Four jolly smiths

Sung by Robert Catt at Warehorne

“A very successful concert was given in the Warehorne board schools on Wednesday evening, the Rev. T. Mayhew presiding”.

Kentish Express, 26th January 1889

Roud V5558

‘Four jolly smiths’ began life as a poem by James Rockcliffe, and appeared in The Camp of the Hallamshires, and Other Poems, published in 1865 by Pawson and Brailsford, Sheffield. As a song, it was published as sheet music by Hutchings & Romer (undated, but the National Library of Australia suggests between 1877 and 1890) with the lyrics credited to J. Louis Rockliffe, and music by Henry T. Leslie. It was billed as “a right jovial song”, and “sung by Mr. Green”. The front cover of the sheet music can be viewed on the Victoria & Albert Museum website. A four-part harmony arrangement of the song was included in Novello’s Part-Song Book (Second Series).

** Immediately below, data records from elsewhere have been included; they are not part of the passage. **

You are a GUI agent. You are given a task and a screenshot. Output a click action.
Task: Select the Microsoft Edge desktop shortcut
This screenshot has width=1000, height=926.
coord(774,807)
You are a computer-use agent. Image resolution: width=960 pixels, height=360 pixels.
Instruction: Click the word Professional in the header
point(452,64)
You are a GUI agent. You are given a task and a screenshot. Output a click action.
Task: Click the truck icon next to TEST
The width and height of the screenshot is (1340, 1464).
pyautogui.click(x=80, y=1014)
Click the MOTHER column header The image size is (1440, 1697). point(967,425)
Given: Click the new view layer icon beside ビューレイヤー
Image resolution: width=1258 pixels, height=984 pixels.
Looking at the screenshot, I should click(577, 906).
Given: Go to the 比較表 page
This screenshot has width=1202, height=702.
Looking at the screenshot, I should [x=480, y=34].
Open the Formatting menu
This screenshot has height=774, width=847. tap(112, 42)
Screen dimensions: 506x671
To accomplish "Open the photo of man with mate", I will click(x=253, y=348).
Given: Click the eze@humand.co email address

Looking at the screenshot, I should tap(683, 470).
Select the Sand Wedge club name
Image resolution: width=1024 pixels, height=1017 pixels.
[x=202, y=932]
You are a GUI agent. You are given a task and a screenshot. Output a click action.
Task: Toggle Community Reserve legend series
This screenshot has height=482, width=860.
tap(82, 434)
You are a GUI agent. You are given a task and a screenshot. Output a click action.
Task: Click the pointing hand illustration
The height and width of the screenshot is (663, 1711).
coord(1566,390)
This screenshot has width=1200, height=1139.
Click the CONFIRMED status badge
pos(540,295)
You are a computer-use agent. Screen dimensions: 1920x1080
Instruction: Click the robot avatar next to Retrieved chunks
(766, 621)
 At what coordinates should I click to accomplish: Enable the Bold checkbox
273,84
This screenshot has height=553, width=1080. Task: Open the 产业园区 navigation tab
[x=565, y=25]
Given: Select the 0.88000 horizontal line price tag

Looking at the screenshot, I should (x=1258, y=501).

The song has not been collected from oral tradition, but there were broadside printings – the Roud Index lists one broadside in the Bodleian Library collection, and one published by the Poet’s Box, Glasgow. The latter is dated 9th May 1875.

Via the Internet Archive you can hear the song being sung on a 78rpm record by Robert Howe, on the Parlophone label.